### What to produce
Format the lines of the material below as a numbered list, omitting any blank lines.
☆ ☆ ☆
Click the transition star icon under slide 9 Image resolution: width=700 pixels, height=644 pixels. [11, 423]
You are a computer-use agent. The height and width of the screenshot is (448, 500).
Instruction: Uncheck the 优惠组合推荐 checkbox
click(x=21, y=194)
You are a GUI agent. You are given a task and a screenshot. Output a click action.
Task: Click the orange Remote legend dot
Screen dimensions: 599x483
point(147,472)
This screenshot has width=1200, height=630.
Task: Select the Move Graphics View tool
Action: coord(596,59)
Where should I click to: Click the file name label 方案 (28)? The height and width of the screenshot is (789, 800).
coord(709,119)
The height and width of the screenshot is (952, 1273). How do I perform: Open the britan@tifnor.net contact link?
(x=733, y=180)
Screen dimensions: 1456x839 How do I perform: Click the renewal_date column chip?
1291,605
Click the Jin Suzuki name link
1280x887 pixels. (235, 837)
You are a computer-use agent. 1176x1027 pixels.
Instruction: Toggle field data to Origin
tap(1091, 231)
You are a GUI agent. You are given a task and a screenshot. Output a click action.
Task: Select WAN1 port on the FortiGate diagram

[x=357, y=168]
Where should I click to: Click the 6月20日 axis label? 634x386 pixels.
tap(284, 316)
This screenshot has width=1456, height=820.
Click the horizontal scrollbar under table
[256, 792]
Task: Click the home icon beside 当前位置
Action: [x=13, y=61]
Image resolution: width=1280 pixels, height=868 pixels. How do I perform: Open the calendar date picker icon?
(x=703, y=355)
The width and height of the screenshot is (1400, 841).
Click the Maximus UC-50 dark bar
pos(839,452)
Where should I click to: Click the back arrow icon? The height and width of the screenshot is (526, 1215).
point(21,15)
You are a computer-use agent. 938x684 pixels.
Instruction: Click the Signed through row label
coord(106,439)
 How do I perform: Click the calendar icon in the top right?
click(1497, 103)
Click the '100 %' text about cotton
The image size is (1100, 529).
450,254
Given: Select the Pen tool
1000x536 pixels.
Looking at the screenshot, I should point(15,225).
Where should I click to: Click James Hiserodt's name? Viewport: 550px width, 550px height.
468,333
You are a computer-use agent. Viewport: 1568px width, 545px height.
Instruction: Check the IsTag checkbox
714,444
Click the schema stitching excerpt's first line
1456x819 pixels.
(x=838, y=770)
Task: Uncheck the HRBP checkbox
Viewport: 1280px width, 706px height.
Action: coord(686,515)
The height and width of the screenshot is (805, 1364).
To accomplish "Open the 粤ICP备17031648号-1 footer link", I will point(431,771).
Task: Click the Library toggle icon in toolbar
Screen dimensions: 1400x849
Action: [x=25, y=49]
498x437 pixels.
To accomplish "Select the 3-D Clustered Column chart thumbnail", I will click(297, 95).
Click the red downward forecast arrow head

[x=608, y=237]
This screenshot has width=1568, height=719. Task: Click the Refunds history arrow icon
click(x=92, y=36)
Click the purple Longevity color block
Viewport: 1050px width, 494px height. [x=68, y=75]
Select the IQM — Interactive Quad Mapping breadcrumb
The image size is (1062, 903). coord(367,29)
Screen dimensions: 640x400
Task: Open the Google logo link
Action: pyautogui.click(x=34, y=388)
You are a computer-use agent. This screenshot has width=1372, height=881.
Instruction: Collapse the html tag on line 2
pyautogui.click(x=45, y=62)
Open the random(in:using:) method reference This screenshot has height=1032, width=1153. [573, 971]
☆ ☆ ☆
### Result for this exercise
1. Click the transition star icon under slide 9 Image resolution: width=700 pixels, height=644 pixels. [11, 423]
2. You are a computer-use agent. The height and width of the screenshot is (448, 500).
3. Instruction: Uncheck the 优惠组合推荐 checkbox
4. click(x=21, y=194)
5. You are a GUI agent. You are given a task and a screenshot. Output a click action.
6. Task: Click the orange Remote legend dot
7. Screen dimensions: 599x483
8. point(147,472)
9. This screenshot has width=1200, height=630.
10. Task: Select the Move Graphics View tool
11. Action: coord(596,59)
12. Where should I click to: Click the file name label 方案 (28)? The height and width of the screenshot is (789, 800).
13. coord(709,119)
14. The height and width of the screenshot is (952, 1273). How do I perform: Open the britan@tifnor.net contact link?
15. (x=733, y=180)
16. Screen dimensions: 1456x839 How do I perform: Click the renewal_date column chip?
17. 1291,605
18. Click the Jin Suzuki name link
19. 1280x887 pixels. (235, 837)
20. You are a computer-use agent. 1176x1027 pixels.
21. Instruction: Toggle field data to Origin
22. tap(1091, 231)
23. You are a GUI agent. You are given a task and a screenshot. Output a click action.
24. Task: Select WAN1 port on the FortiGate diagram
25. [x=357, y=168]
26. Where should I click to: Click the 6月20日 axis label? 634x386 pixels.
27. tap(284, 316)
28. This screenshot has width=1456, height=820.
29. Click the horizontal scrollbar under table
30. [256, 792]
31. Task: Click the home icon beside 当前位置
32. Action: [x=13, y=61]
33. Image resolution: width=1280 pixels, height=868 pixels. How do I perform: Open the calendar date picker icon?
34. (x=703, y=355)
35. The width and height of the screenshot is (1400, 841).
36. Click the Maximus UC-50 dark bar
37. pos(839,452)
38. Where should I click to: Click the back arrow icon? The height and width of the screenshot is (526, 1215).
39. point(21,15)
40. You are a computer-use agent. 938x684 pixels.
41. Instruction: Click the Signed through row label
42. coord(106,439)
43.  How do I perform: Click the calendar icon in the top right?
44. click(1497, 103)
45. Click the '100 %' text about cotton
46. The image size is (1100, 529).
47. 450,254
48. Given: Select the Pen tool
49. 1000x536 pixels.
50. Looking at the screenshot, I should point(15,225).
51. Where should I click to: Click James Hiserodt's name? Viewport: 550px width, 550px height.
52. 468,333
53. You are a computer-use agent. Viewport: 1568px width, 545px height.
54. Instruction: Check the IsTag checkbox
55. 714,444
56. Click the schema stitching excerpt's first line
57. 1456x819 pixels.
58. (x=838, y=770)
59. Task: Uncheck the HRBP checkbox
60. Viewport: 1280px width, 706px height.
61. Action: coord(686,515)
62. The height and width of the screenshot is (805, 1364).
63. To accomplish "Open the 粤ICP备17031648号-1 footer link", I will point(431,771).
64. Task: Click the Library toggle icon in toolbar
65. Screen dimensions: 1400x849
66. Action: [x=25, y=49]
67. 498x437 pixels.
68. To accomplish "Select the 3-D Clustered Column chart thumbnail", I will click(297, 95).
69. Click the red downward forecast arrow head
70. [x=608, y=237]
71. This screenshot has width=1568, height=719. Task: Click the Refunds history arrow icon
72. click(x=92, y=36)
73. Click the purple Longevity color block
74. Viewport: 1050px width, 494px height. [x=68, y=75]
75. Select the IQM — Interactive Quad Mapping breadcrumb
76. The image size is (1062, 903). coord(367,29)
77. Screen dimensions: 640x400
78. Task: Open the Google logo link
79. Action: pyautogui.click(x=34, y=388)
80. You are a computer-use agent. This screenshot has width=1372, height=881.
81. Instruction: Collapse the html tag on line 2
82. pyautogui.click(x=45, y=62)
83. Open the random(in:using:) method reference This screenshot has height=1032, width=1153. [573, 971]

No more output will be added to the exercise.